His contributions to course development include the introduction of an oral practice course into the German program, the development of a course on German Culture and Civilization, and more recently, the creation of an 18-hour European Area Studies concentration for the Liberal Arts and Sciences major.

Kusum Singh

By Sandy Broughton

Teaching and research are often perceived as opposing endeavors in academia, yet each year Virginia Tech produces examples of faculty members who disprove the supposed dichotomy. This year, as recipient of the Wine Award for Teaching Excellence, Kusum Singh, assistant professor of educational research in the College of Education, joins the ranks of those faculty members noted for both teaching and research accomplishments.

Whether she is teaching advanced statistics, measurement theory, or research methodology, students say Singh is able to allay their "math anxiety" and relate her enthusiasm for the subject matter. "She loves her subject matter and she wants us to love it, but she also understands what it is like to have to work to grasp it. Some professors forget what it is like to struggle with a subject. She hasn't," said one student. "She reads her audience to make sure that when we walk away from the class, we understand the material."

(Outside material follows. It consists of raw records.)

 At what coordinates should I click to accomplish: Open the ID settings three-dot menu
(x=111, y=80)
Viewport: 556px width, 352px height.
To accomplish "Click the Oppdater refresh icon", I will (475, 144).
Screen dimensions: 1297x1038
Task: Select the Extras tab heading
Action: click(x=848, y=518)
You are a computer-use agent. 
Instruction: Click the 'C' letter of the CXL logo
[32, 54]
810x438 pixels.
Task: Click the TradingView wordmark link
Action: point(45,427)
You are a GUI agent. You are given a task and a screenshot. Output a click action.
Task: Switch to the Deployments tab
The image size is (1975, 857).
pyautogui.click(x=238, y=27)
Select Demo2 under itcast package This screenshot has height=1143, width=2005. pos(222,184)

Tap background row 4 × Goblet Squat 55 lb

Last fall, Singh received the National Science Foundation's prestigious Faculty Early Career Development (CAREER) Award, given to encourage academic faculty members as both educators and researchers. Singh's CAREER award is the first at Tech made to a faculty member outside the "hard sciences." She will conduct a study of the family, student, and school factors affecting mathematics and science achievement in secondary schools.

Singh came to Virginia Tech in 1986 as associate director of the Governor's School for the Gifted Program. She became a research associate in the College of Education the following year, and joined the faculty in 1989. She is a graduate of the Agra University in India, where she earned degrees in psychology and English. She received her doctorate in educational research and evaluation from Virginia Tech. She has published and presented papers on the effect of part-time work on high-school grades, the effect of parental involvement on middle-school student achievement, and the effect of financial aid on college enrollment decisions. She has also researched vocational program enrollment and evaluation, and school-business partnerships. She teaches statistics and research methods courses required for all College of Education graduate students and frequently taken by social-science students in other Tech colleges. Last spring she received a Certificate of Teaching Excellence.

Since the College of Education's founding in 1971, Education faculty members have received 11 Wine Awards, the most of any of Tech's nine colleges during that 25-year period. "Our track record of collecting Wine awards attests not only to the subject expertise of our faculty, but also to innovative and effective classroom execution," said interim Dean Wayne Worner.